# Newbie 4 wheelers



## JamesAggie (Jun 28, 2012)

Hi all,

I'm toying with the idea of getting my boys, 11 and 13, some newbie 4 wheelers. We live in a subdivision in Spring but go plenty of places where they could ride. The kicker is I don't want to spend alot of money on these. Use would be mostly street/pasture, but occasional mud and snow. I would like to get 4-5 years out of them. I haven't done alot of research yet, just toss the idea around. Any suggestions?

Sent from my SAMSUNG-SM-N900A using Tapatalk


----------



## bearwhiz (Jan 30, 2011)

Two wheel drive is cheaper than 4 wheel drive and you can go a lot of places with a two wheel drive. At those ages they don't need big machines as they probably don't have the weight, strength or maturity for the power. There are a lot of good used 250 to 300s out there. Stay away from the Chinese junk as they will break down and then you can't find parts. Many 4 wheeler mechanics won't work on them.


----------



## mhooper (Dec 10, 2012)

Like said above, stay away from the chinese junk.
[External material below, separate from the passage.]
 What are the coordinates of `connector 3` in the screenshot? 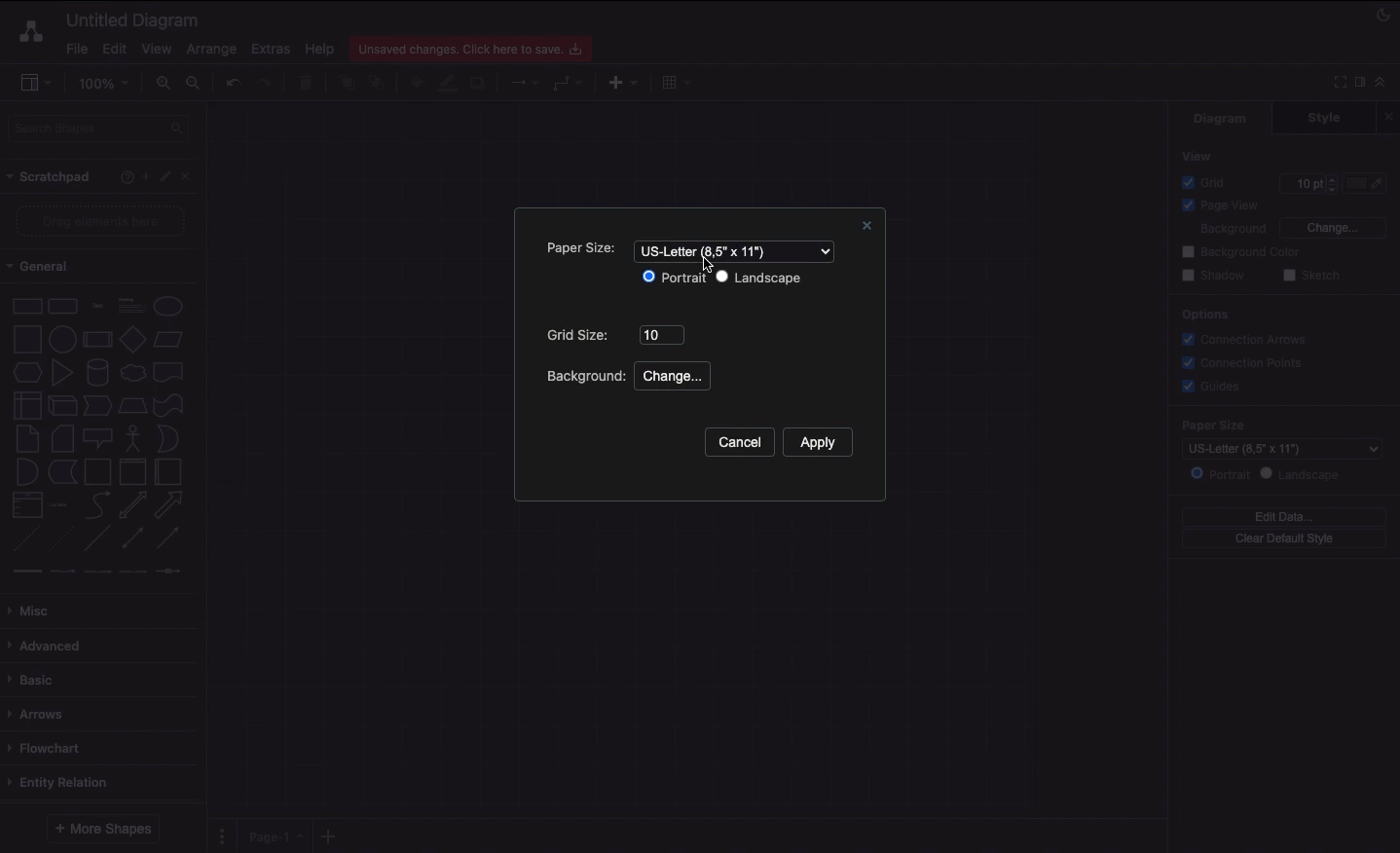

I have a Honda 250 Recon (2wd) and have no problems with it. Only replaced brakes and tires over the years. I got it used when it was 4 years old and now its 8.


----------



## Hotrod (Oct 11, 2006)

I started my kids on 4 wheelers both at 4 years old. One thing I looked for was automatic, reverse, and a plus is an internal transmission brake when going down hill. Stay away from the Chinese junk lol. Its been a while since then and makers and models change. So the research begins. But at 11 and 13, they can ride 300cc and better. Id look at 300-550cc models. They can ride these well into their late teens and as adults. 

Id look for independent suspension is comfortable. Id look at Yamaha Grizzly, or Polaris. I know they have the auto braking transmissions. Just my opinions


----------



## Capt. Bobby Hill (Mar 30, 2010)

*honda recon 250*

Honda Recon 250's are one of the best starter bikes out there IMO. Especially the ES (electronic shift) versions. I think these ES bikes are much easier to control for new riders over standard foot shift. Like said before you don't need 4x4 to go in the mud, throw some tires on the back with some tread on them and they will still go through a lot. You can fine decent Honda Recons on Craigslist for <$2k, Another good option would be the Yamaha Bruin 250 but i don't think they offer these in auto or ES, just foot shift. Have personally ridden both and they are both good machines.


----------